KenKundert / nestedtext

Human readable and writable data interchange format
https://nestedtext.org
MIT License
362 stars 13 forks source link

Zig implementation progress/thoughts #21

Closed LewisGaul closed 3 years ago

LewisGaul commented 3 years ago

I'll comment out the pointer to zig-nestedtext for now. Let me know when it is ready.

Originally posted by @KenKundert in https://github.com/KenKundert/nestedtext/issues/20#issuecomment-787214182

@KenKundert zig-nestedtext is looking pretty good now, I think it's handling everything in the spec except for quotes around object keys (and the error reporting is extremely minimal). My next job will be to hook it up to your suite of testcases to iron out these remaining bits.

The main aspect of the language spec I'm questioning at this point is the fact that keys may be quoted - is there really a need to allow keys to start with - or >, or contain : or whitespace? This feels like unnecessary complexity for a language spec that strives to be simple, and indeed leads to more than two thirds of the text in the file format spec for dictionary lines:

The key must be quoted if it:

  • starts with a list-item or string-item tag,
  • contains a dict-item tag,
  • starts with a quote character, or
  • has leading or trailing spaces or tabs.

A key is quoted by delimiting it with matching single or double quote characters, which are discarded. Unlike traditional programming languages, a quoted key delimited with single quote characters may contain additional single quote characters. Similarly, a quoted key delimited with double quote characters may contain additional double quote characters. Also, backslash is not used as an escape character; backslash has no special meaning anywhere in NestedText.

A quoted key starts with the leading quote character and ends when the matching quote character is found along with a trailing colon (there may be white space between the closing quote and the colon). A key is invalid if it contains two or more instances of a quote character separated from :␣ by zero or more space characters where the quote character in one is a single quote and the quote character in another is the double quote. In this case the key cannot be quoted with either character so that the separator from the key and value can be identified unambiguously.
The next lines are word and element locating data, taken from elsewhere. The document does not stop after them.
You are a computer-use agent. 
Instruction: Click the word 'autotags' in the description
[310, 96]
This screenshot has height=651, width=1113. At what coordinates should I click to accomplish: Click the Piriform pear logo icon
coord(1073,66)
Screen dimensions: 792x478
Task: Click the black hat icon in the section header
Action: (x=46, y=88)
Here's an example of it working (modulo spaces in object keys and object field ordering):

$./zig-cache/bin/nt-cli -f samples/employees.nt | jq
{
  "treasurer": [
    {
      "email": "fumiko.purvis@hotmail.com",
      "name": "Fumiko Purvis",
      "address": "3636 Buffalo Ave\nTopeka, Kansas 20692\n",
      "phone": "1-268-555-0280",
      "additional-roles": [
        "accounting task force"
      ]
    },
    {
      "email": "merrill.eldridge@yahoo.com",
      "name": "Merrill Eldridge",
      "phone": "1-268-555-3602"
    }
  ],
  "vice-president": {
    "email": "margaret.hodge@ku.edu",
    "name": "Margaret Hodge",
    "address": "2586 Marigold Lane\nTopeka, Kansas 20682\n",
    "phone": "1-470-555-0398",
    "additional-roles": [
      "new membership task force",
      "accounting task force"
    ]
  },
  "president": {
    "email": "KateMcD@aol.com",
    "name": "Katheryn McDaniel",
    "address": "138 Almond Street\nTopeka, Kansas 20697\n",
    "phone": {
      "cell": "1-210-555-5297",
      "home": "1-210-555-8470"
    },
    "additional-roles": [
      "board member"
    ]
  }
}
KenKundert commented 3 years ago

There are two conflicting desires with NestedText. First, as you point out, is a desire to make the spec very simple and easy to understand and learn. Second, it the desire to be general. Specifically to accept and support all possible strings as keys and values. There is a tension between these two goals, and NestedText is not perfect on either. NestedText will accept any text string as a value, but there are some limitations on keys. And, as you point out, we could simplify the specification if more restrictions were placed on the keys.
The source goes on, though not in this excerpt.